Networking: Microsoft Cloth public entry is disabled. At present, this could solely be accomplished at tenant degree, as extra granular workspace non-public entry will change into out there in 2025. This will guarantee that an organization can differentiate between non-public and public workspace. To be sure that finish customers can entry Cloth, non-public endpoints for Cloth are created within the workspace VNET. This office might be peered to the company on prem networking utilizing VPN or ExpressRoute. The separation of various networks ensures isolation between the totally different sources.
Id-based entry management: Finish customers ought to get entry to experiences on a need-to-know foundation. This may be accomplished to create a separate workspace the place experiences are saved and to which customers get. Additionally, customers shall solely be allowed to log in Microsoft Cloth with conditional entry insurance policies utilized. This fashion, it may be ensured that customers can solely log in from hardened units to stop knowledge exfiltration.
3.5 Ultimate remarks
Within the earlier paragraph, an structure is described the place all the things is made non-public and a number of VNET and jumphosts are used. To get your palms soiled and to check this structure sooner, you may determine to check with a simplified structure under.
On this structure, Cloth is configured with public entry enabled. Rationale is that Cloth public entry setting is at present tenant huge setting. This suggests that you must make all workspaces in an organization both non-public or public. Extra granular workspace non-public entry will change into out there in 2025. Additionally, a single subnet is used to deploy all sources to stop peering between VNETs and/or deploying a number of jumphosts for connectivity.
4. Conclusion
Microsoft Cloth and Azure Databricks are each powerhouses within the knowledge analytics area. Each instruments can cowl all elements of the lakehouse structure, however each instruments even have their very own strengths.
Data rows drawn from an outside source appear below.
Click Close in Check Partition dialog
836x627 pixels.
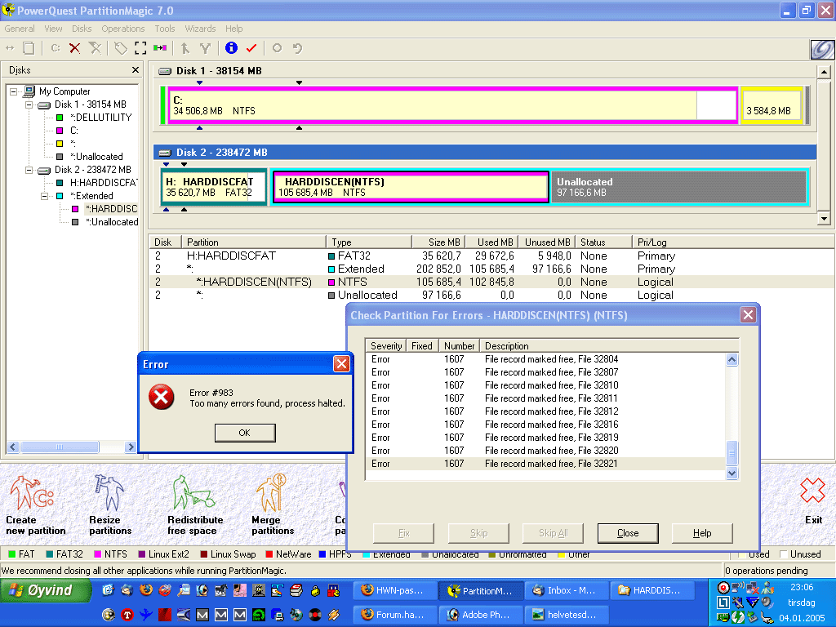(628, 533)
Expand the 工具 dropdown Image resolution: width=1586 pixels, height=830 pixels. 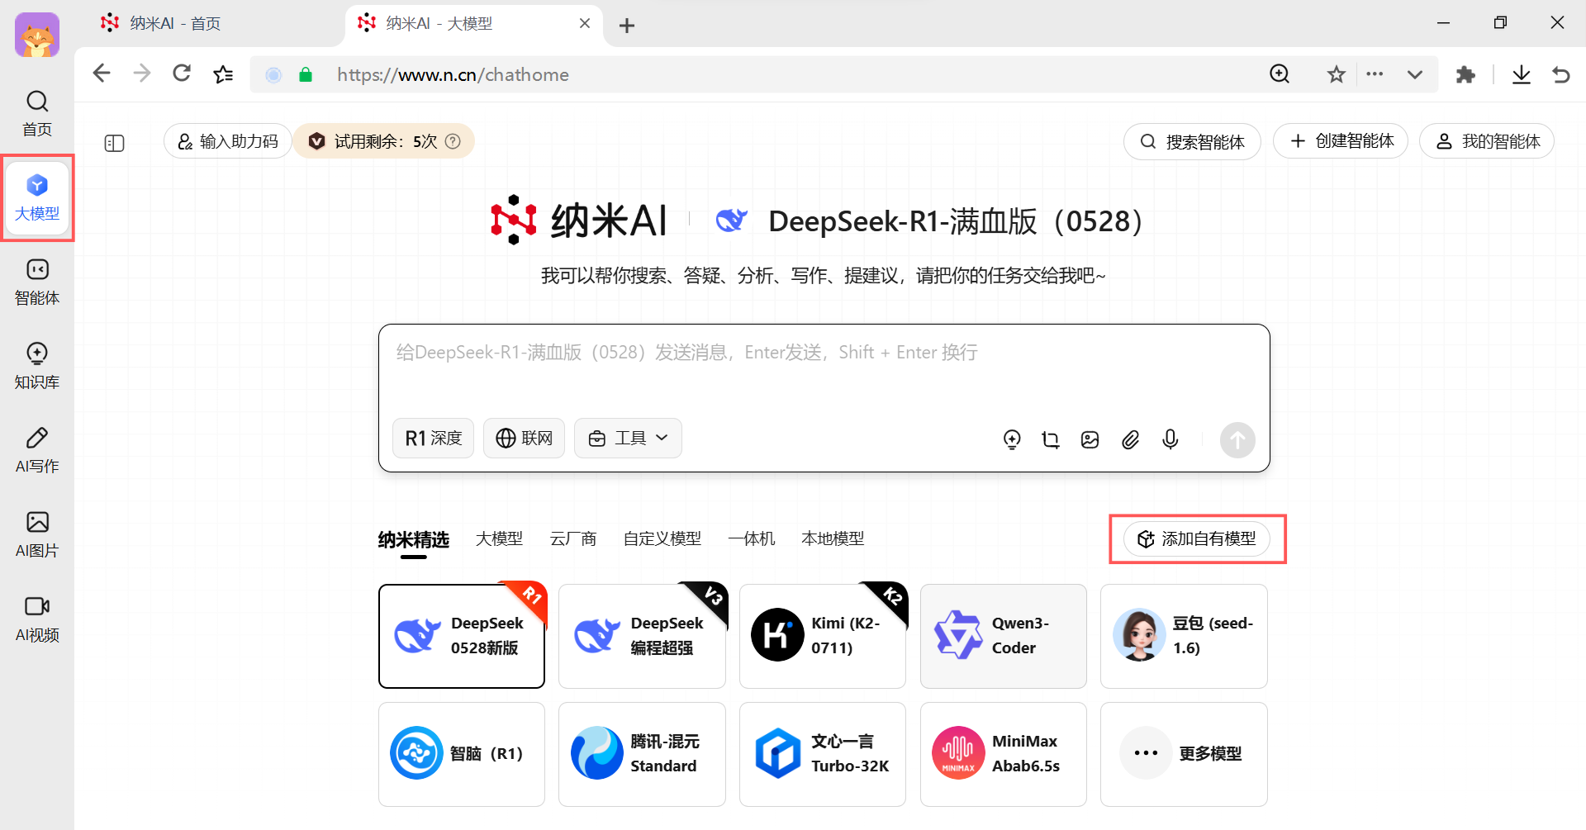(628, 438)
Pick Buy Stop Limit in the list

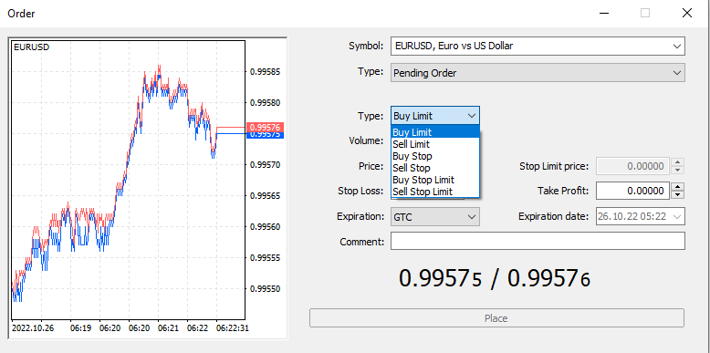point(434,180)
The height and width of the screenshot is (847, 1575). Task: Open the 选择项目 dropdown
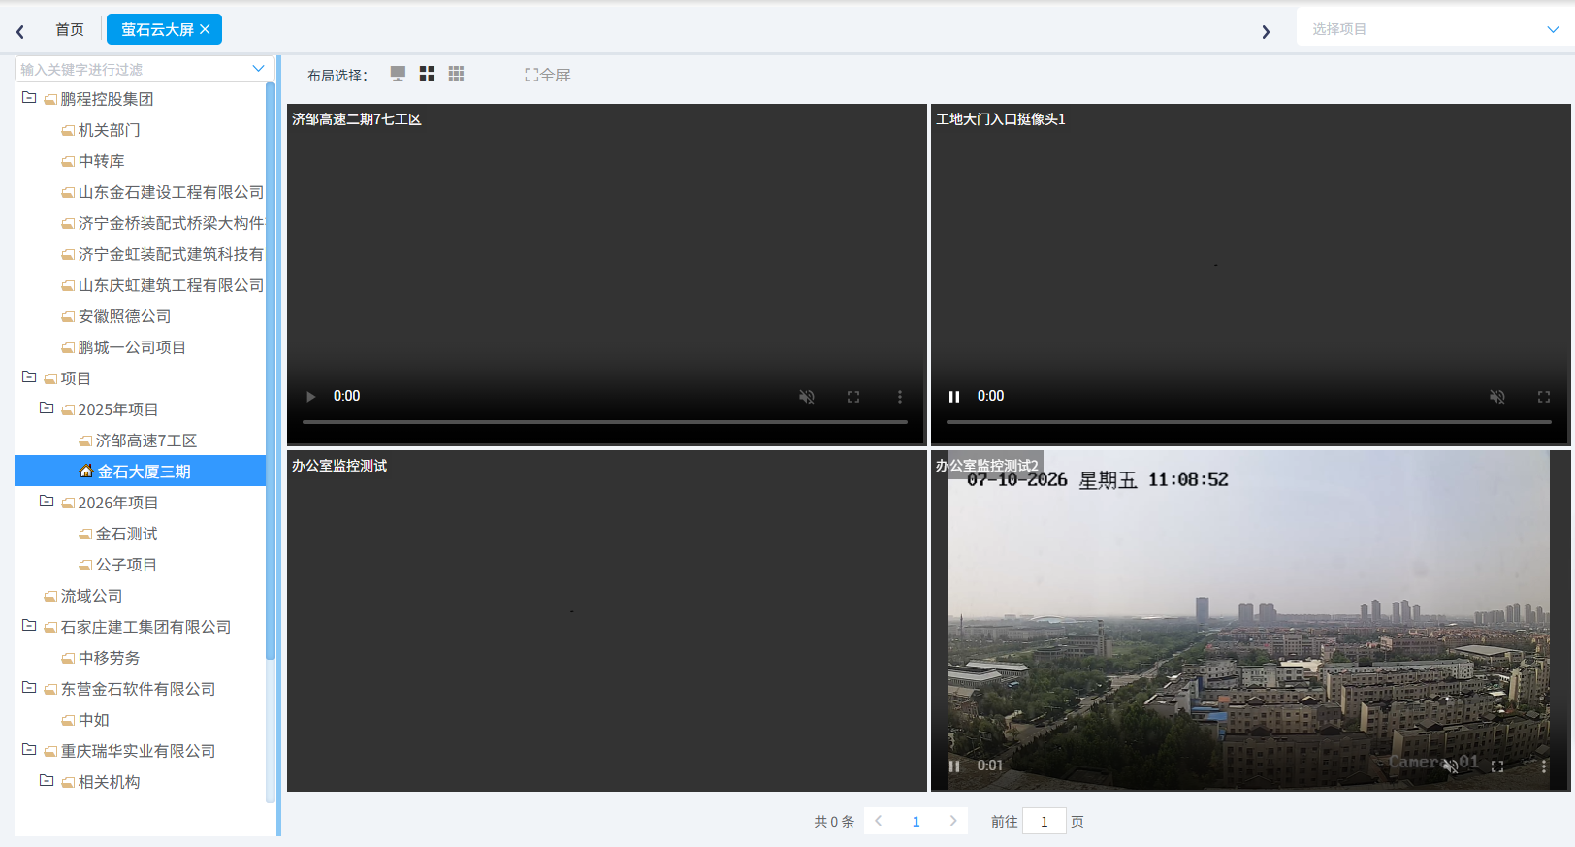pos(1435,29)
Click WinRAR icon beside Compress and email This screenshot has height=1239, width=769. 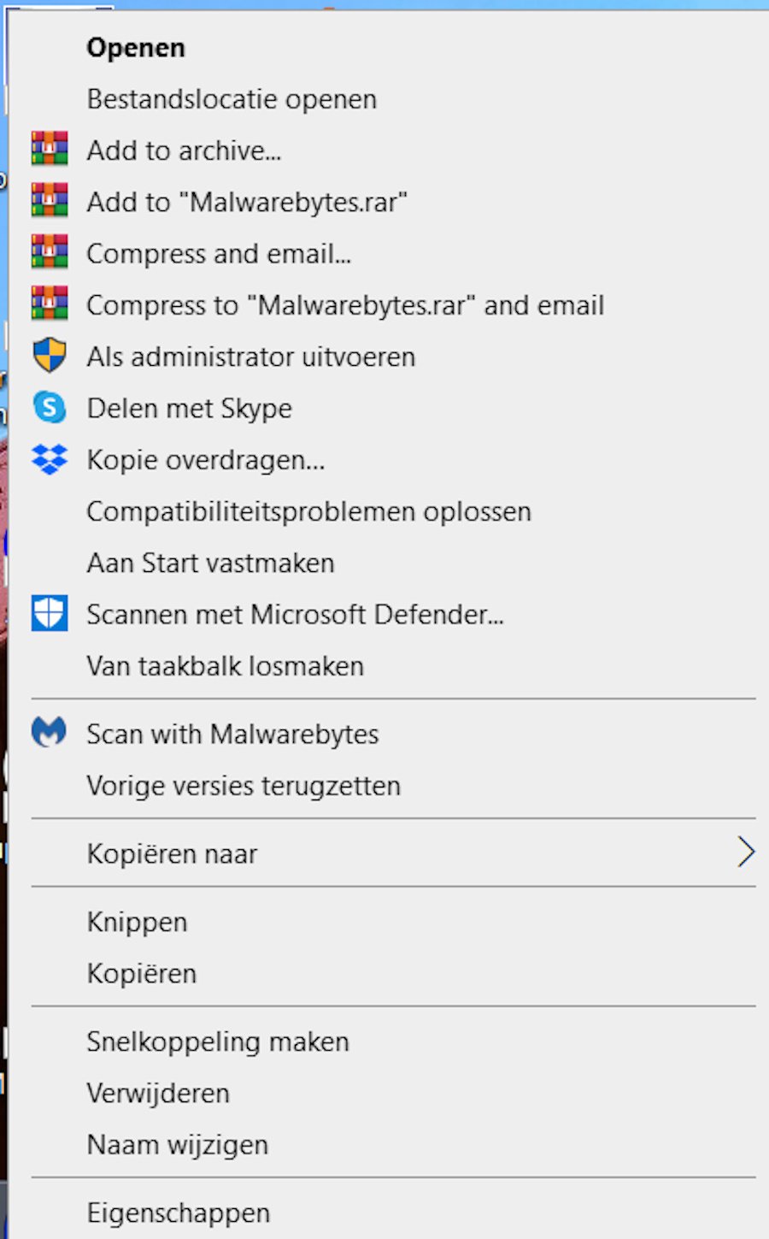tap(50, 253)
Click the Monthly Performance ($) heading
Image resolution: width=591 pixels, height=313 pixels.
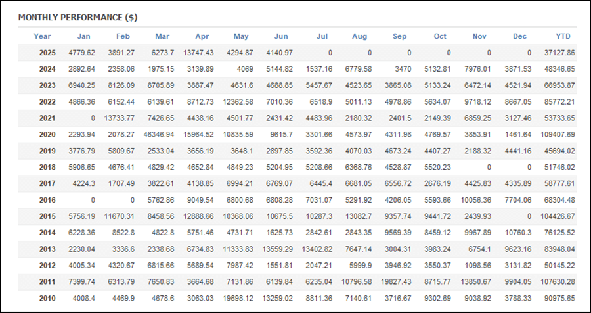pos(77,17)
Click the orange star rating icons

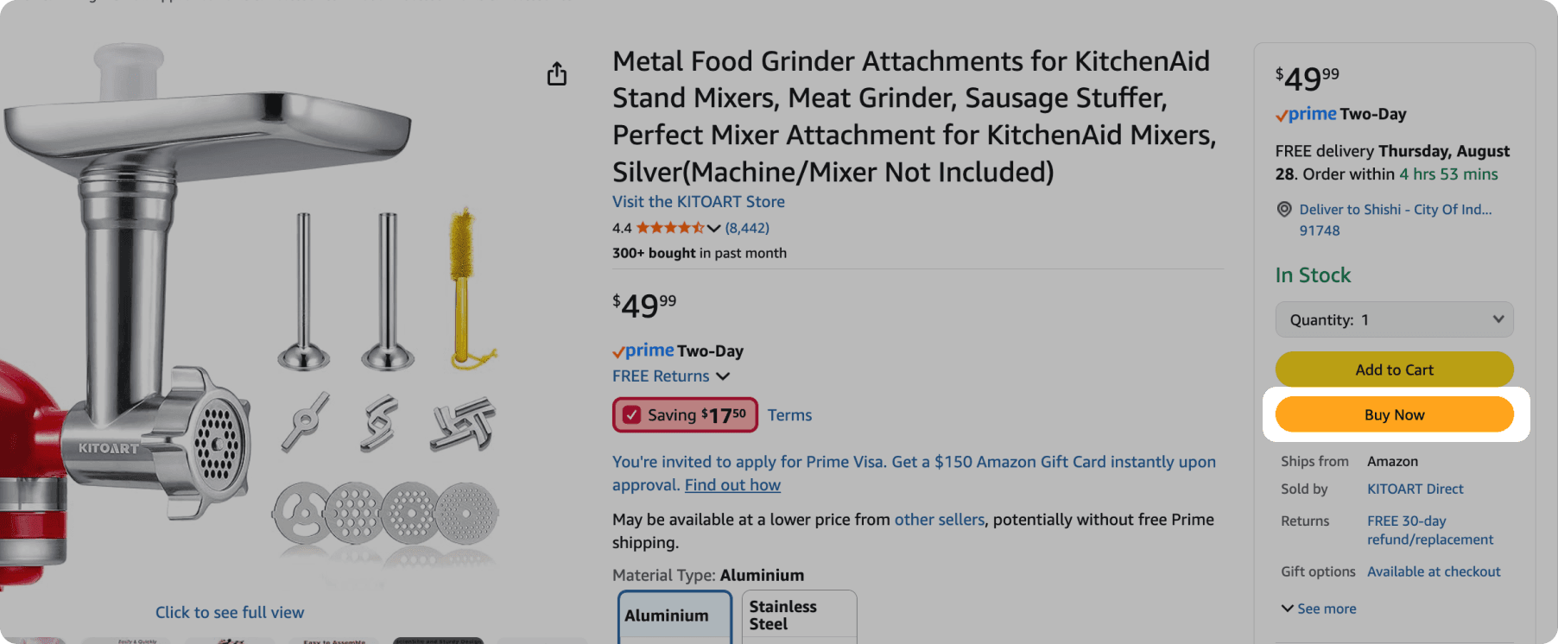point(669,228)
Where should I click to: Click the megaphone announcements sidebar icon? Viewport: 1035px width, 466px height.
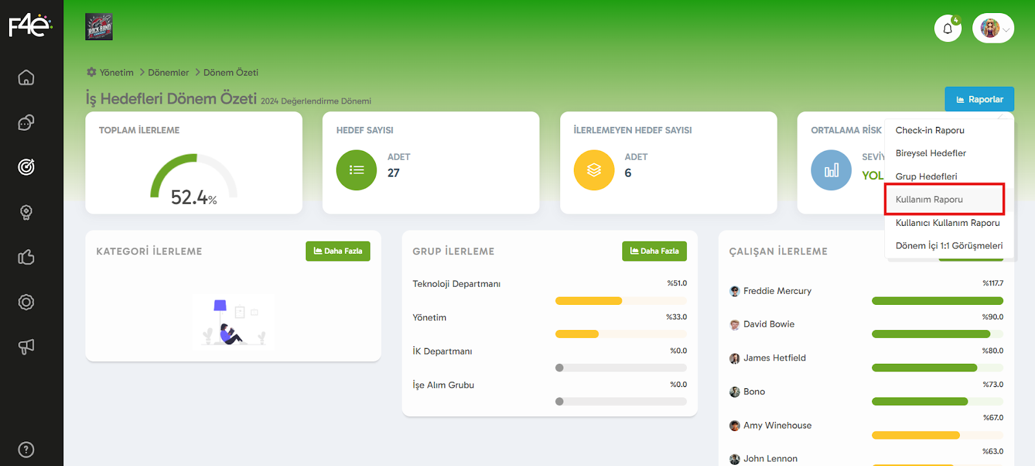point(26,347)
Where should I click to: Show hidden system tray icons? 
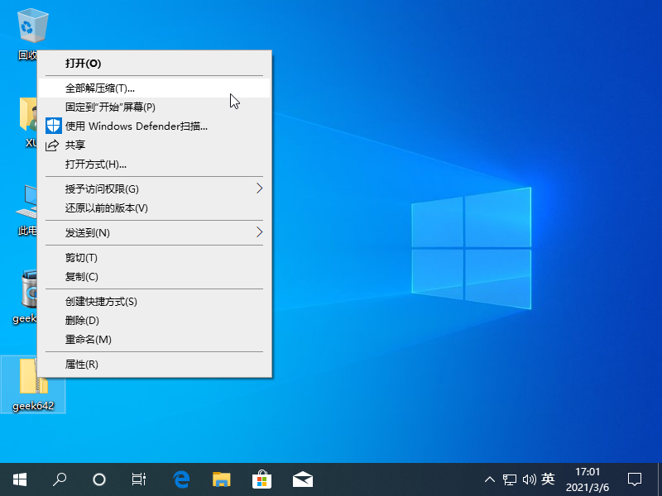coord(490,479)
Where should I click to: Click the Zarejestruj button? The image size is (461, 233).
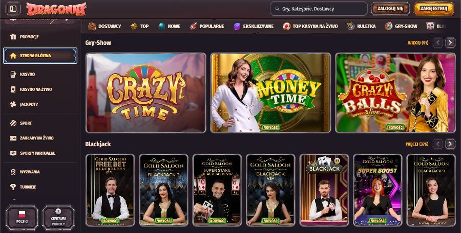pyautogui.click(x=434, y=9)
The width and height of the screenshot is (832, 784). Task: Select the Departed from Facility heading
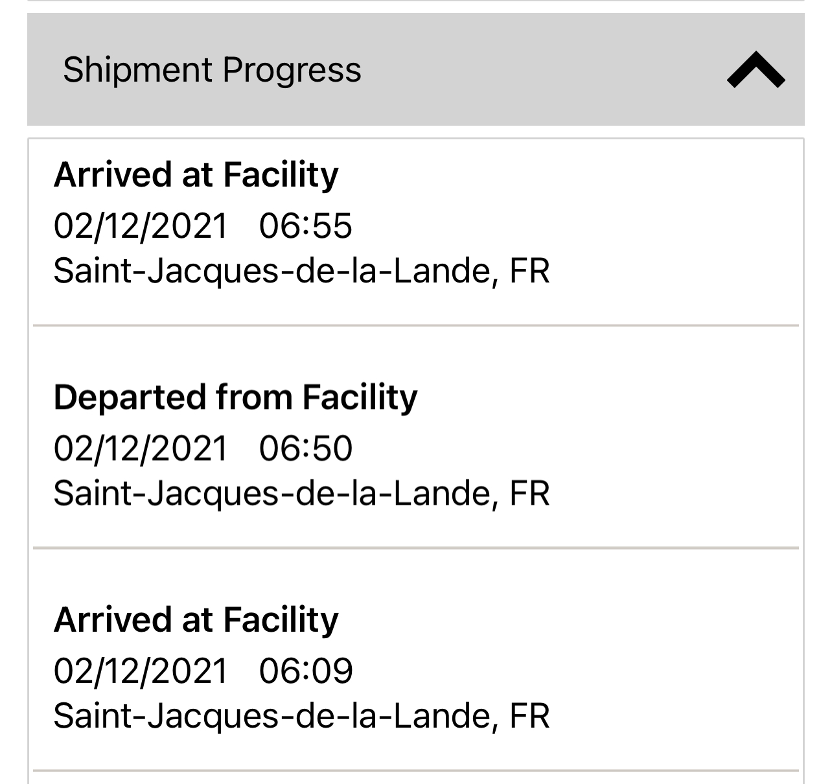(x=235, y=397)
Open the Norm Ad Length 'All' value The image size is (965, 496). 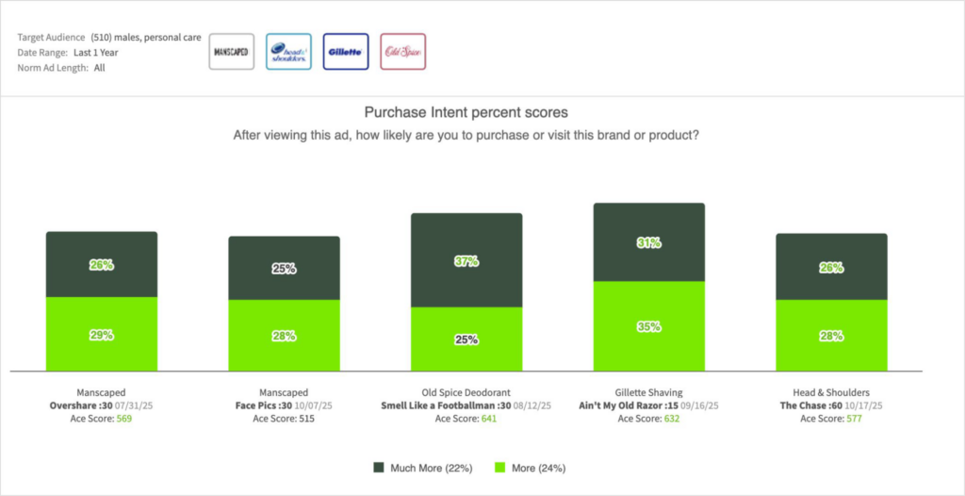click(100, 68)
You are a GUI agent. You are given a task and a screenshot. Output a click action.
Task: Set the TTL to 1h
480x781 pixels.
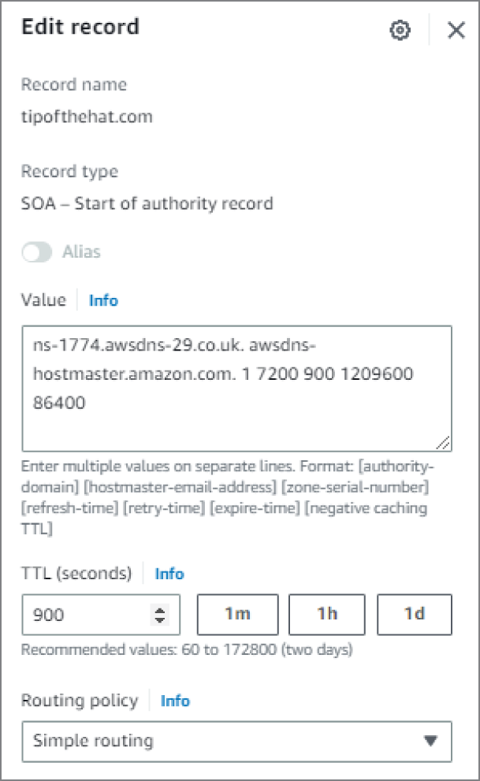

A strategic determination may very well be to combine the instruments particularly if there’s a non inexperienced state of affairs and each instruments are utilized in an organization.
Three totally different architectures to combine are mentioned: Lakehouse break up, virtualization with shortcuts and exposing by way of SQL API. The primary two architectures are extra related in case you wish to put extra emphasize on the Cloth analytics capabilities, whereas the final SQL API structure is extra related if you wish to deal with the Cloth Energy BI reporting capabilities.
Within the the rest of the weblog, a safety structure is supplied for the SQL API structure in which there’s a deal with community isolation, non-public endpoints and id. Though this structure focuses on exposing knowledge from the Databricks SQL, the safety ideas are additionally relevant for the opposite architectures.
Briefly: There are quite a few issues to take into consideration if and the place to combine Azure Databricks with Microsoft Cloth. Nevertheless, this shall all the time be accomplished with safety in thoughts. This weblog aimed to present you an in-depth overview utilizing the SQL API as sensible instance.